Here's Where Apple's Mac Sales Are Taking Off

The latest Gartner data shows Apple's Mac lineup outpacing PC growth in emerging markets.

Jul 20, 2014 at 2:00PM

Apple Macbook Air
Apple's MacBook Air laptops. Source: Apple.

Over the past few years, Apple (NASDAQ:AAPL) has managed to outpace PC growth and gain additional market share, but new data shows the company's most recent growth came from emerging markets -- a bit of a twist for some of the most expensive consumer computers in the world.

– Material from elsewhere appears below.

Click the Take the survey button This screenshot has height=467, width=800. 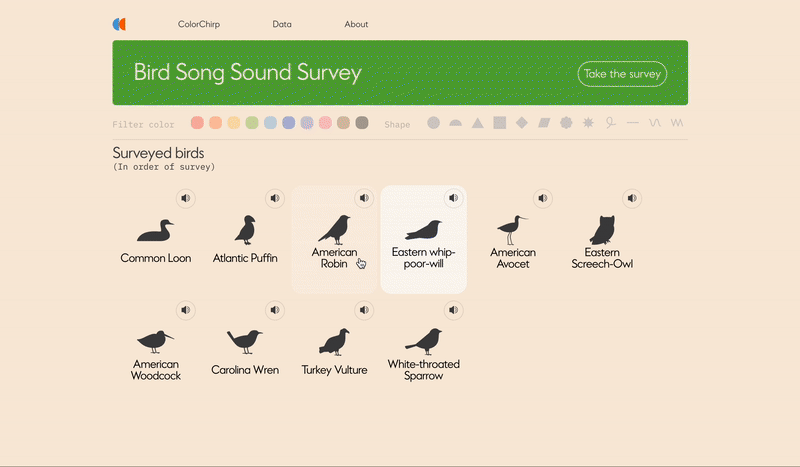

Where the growth is coming from
According to recent Gartner data, Apple's Macs are significantly outpacing PC growth in Greater China, the Asia-Pacific region, Latin America, and the EMEA region -- Europe, the Middle East, and Africa.

Take a look at Gartner's chart to see just how well Apple is doing in these emerging markets compared with the PC.

Apple Mac Growth
Mac sales data from Gartner. Image source: Needham & Co.

AppleInsider reported that Needham & Co. analyst Charlie Wolf isn't exactly sure why Apple's growth is outpacing PCs in theses markets. Wolf said he can't see any "obvious explanation for the disparity" and believes Apple's fiscal Q3 earnings release, which we'll see on July 22, will shed more light.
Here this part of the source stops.